In Siebel 7, access privileges to database resources such as tables, views, and triggers are granted to a user group. A user group is a definition within the security package (for example, RACF) that has a common set of users attached to it. Access to the DB2 tables is granted to the user group, and user authentication is performed at the group level. All users belonging to the group are allowed access. All users that are not part of the group are denied access.
The user who executes the upgrade must be a member of a qualified group. To grant this user tableowner privileges, the tableowner must be set up as a qualified group, and the DBA who executes DDLs must be a member of this qualified group. The group ID is the qualifier (for example, RACF group ID).

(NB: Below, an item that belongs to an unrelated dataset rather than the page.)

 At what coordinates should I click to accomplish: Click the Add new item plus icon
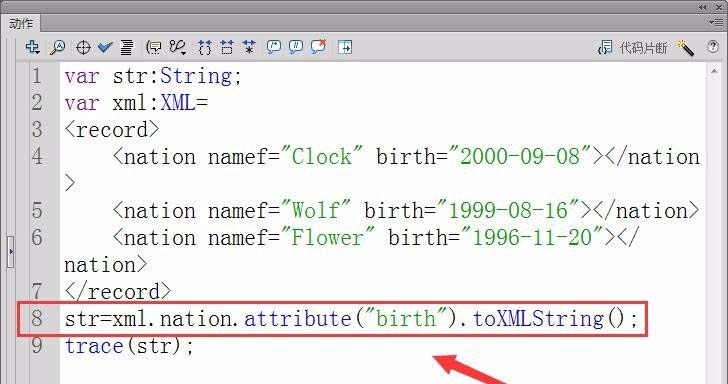(x=32, y=46)
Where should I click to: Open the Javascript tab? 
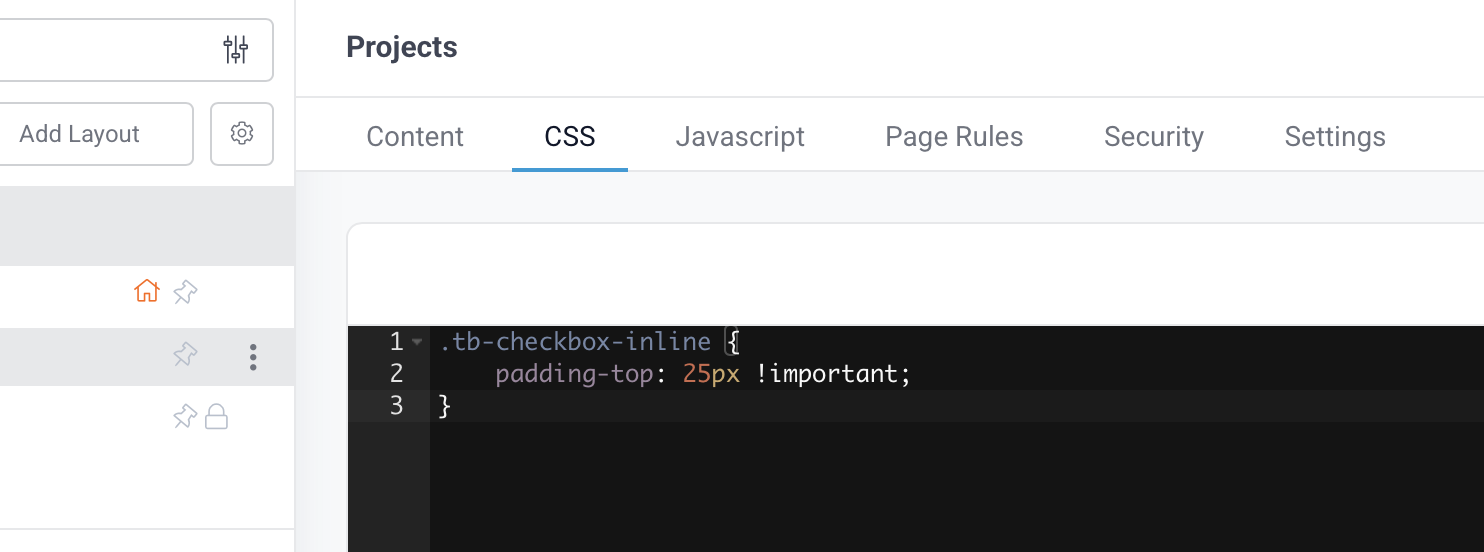point(740,137)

The Siebel installation process allows the installer to specify the group user name for client access (the default is SSEROLE), and the resulting installation scripts generate the appropriate GRANT statements. GRANT statements for additional security groups that may be required must be created manually.
NOTE: The GRANT statements must be executed by either the tableowner, a database administrator, or a system administrator.
The following privileges are necessary for the user who performs the upgrade:
- Read the DB2 catalog
- Execute stored procedures
- Bind stored procedures
Because each enterprise has specific needs, it is recommended that you discuss your particular situation with your Siebel technical resource.